This lesson is still being designed and assembled (Pre-Alpha version)

Creating a factory

Overview

Teaching: 10 min
Exercises: 1 min
Questions
Objectives
  • Understand the basics of EICrecon’s plugin structure

  • Understand where to put new factories

  • Understand which factory base class to use

  • Understand the JOmniFactory interface

Algorithms and Factories

We make a crisp distinction between algorithms and factories.

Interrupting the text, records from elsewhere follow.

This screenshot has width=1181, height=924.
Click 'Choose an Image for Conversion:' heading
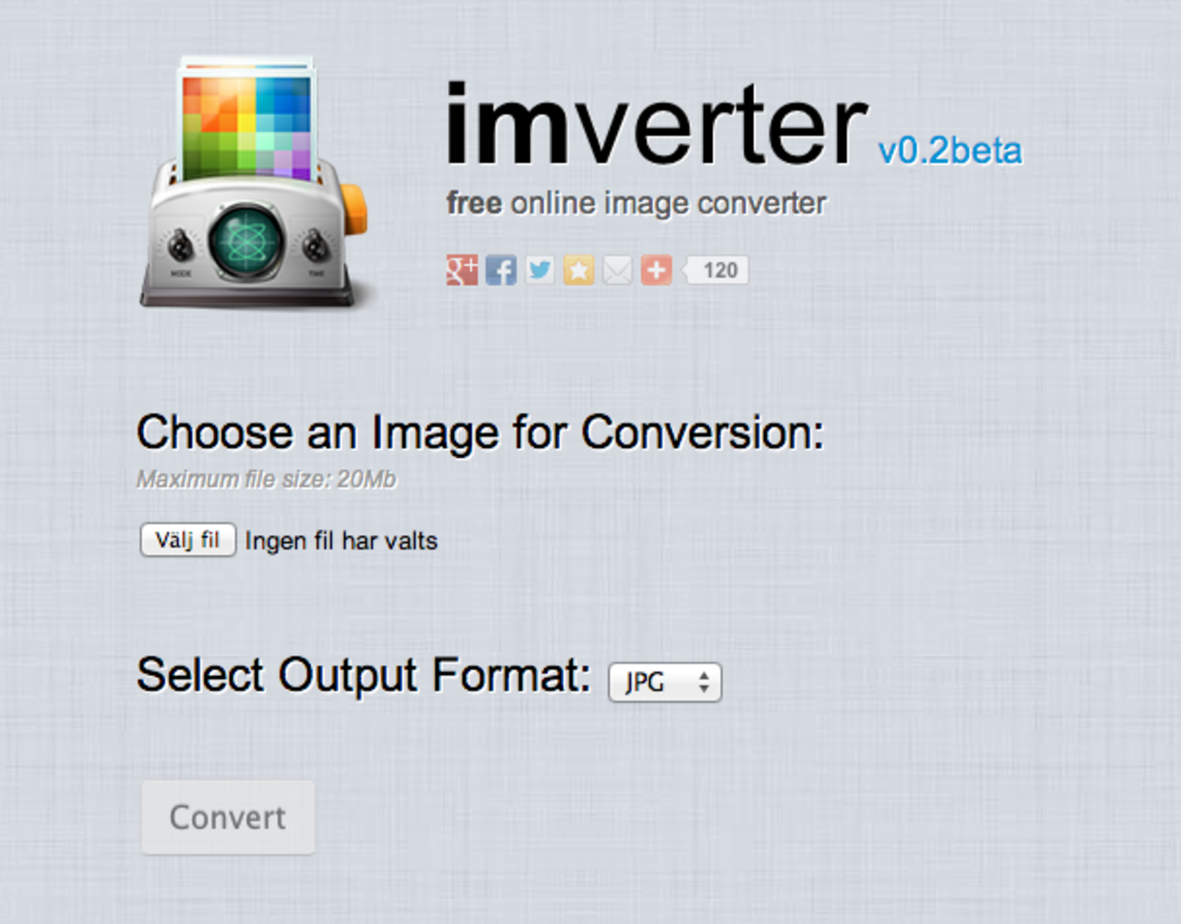pos(480,432)
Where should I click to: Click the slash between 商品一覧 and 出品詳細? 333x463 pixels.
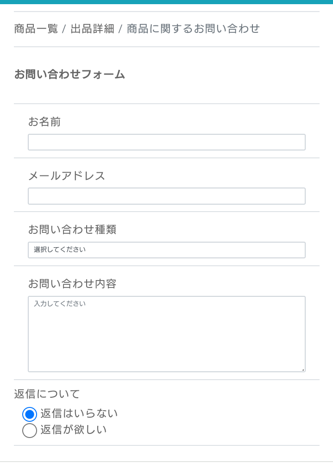[64, 29]
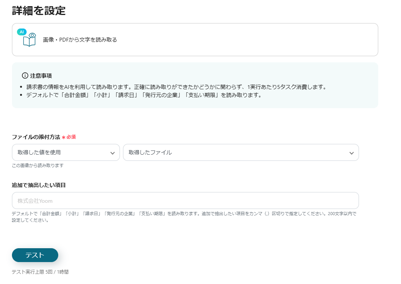Click the ファイルの添付方法 field label
This screenshot has height=284, width=401.
click(x=36, y=137)
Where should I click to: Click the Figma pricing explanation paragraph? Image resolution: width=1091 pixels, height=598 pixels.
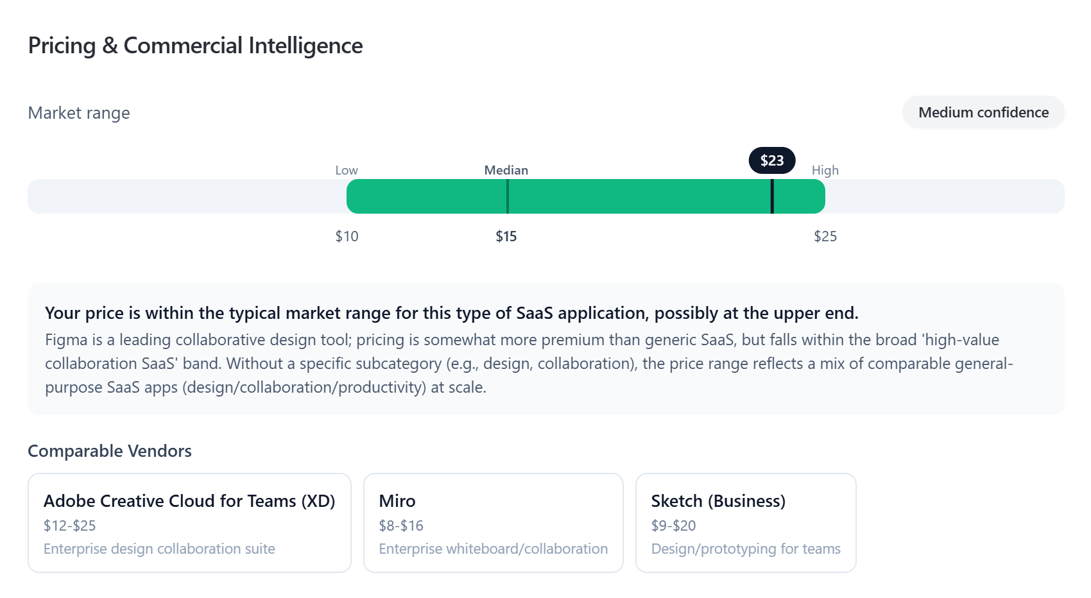(x=529, y=364)
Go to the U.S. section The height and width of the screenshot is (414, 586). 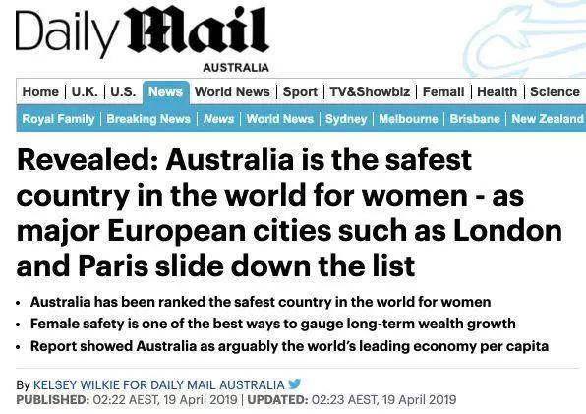pos(123,91)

Algorithms are classes that perform one kind of calculation we need and they do so in a generic, framework-independent way. Factories, in comparison, are classes that attach Algorithms to the JANA framework. You should write Algorithms to be independently testable, and you should write a Factory so that JANA can use the Algorithm within EICrecon. The factory layer handles issues like obtaining all of the inputs from other factories, publishing the outputs so that other factories can use them or they can be written to file, obtaining the correct parameters, making sure the Algorithm has been initialized, and making sure that the correct calibrations are loaded when the run number changes.

Here’s an example to help illustrate what goes into the Algorithm and what goes into the Factory. Consider calorimeter clustering. The clustering algorithm should be independent of any individual detector, and have a set of parameters that control its behavior and live in a plain-old-data Config object. You could copy-paste this code into a codebase that uses a completely different reconstruction framework and it would still work, as long as you were using the same datamodel (e.g. edm4hep). Each detector could have its own factory (if it calls the algorithm in a substantially different way) or they may all use the same factory (if the factories only differ in their parameter values). The parameter values themselves could be hardcoded to the factory, but we strongly prefer to set them externally using a factory generator. This gives us a cleaner separation of configuration from code, and will let us do fun things in the future such as wiring factories together from an external config file, or performing parameter studies.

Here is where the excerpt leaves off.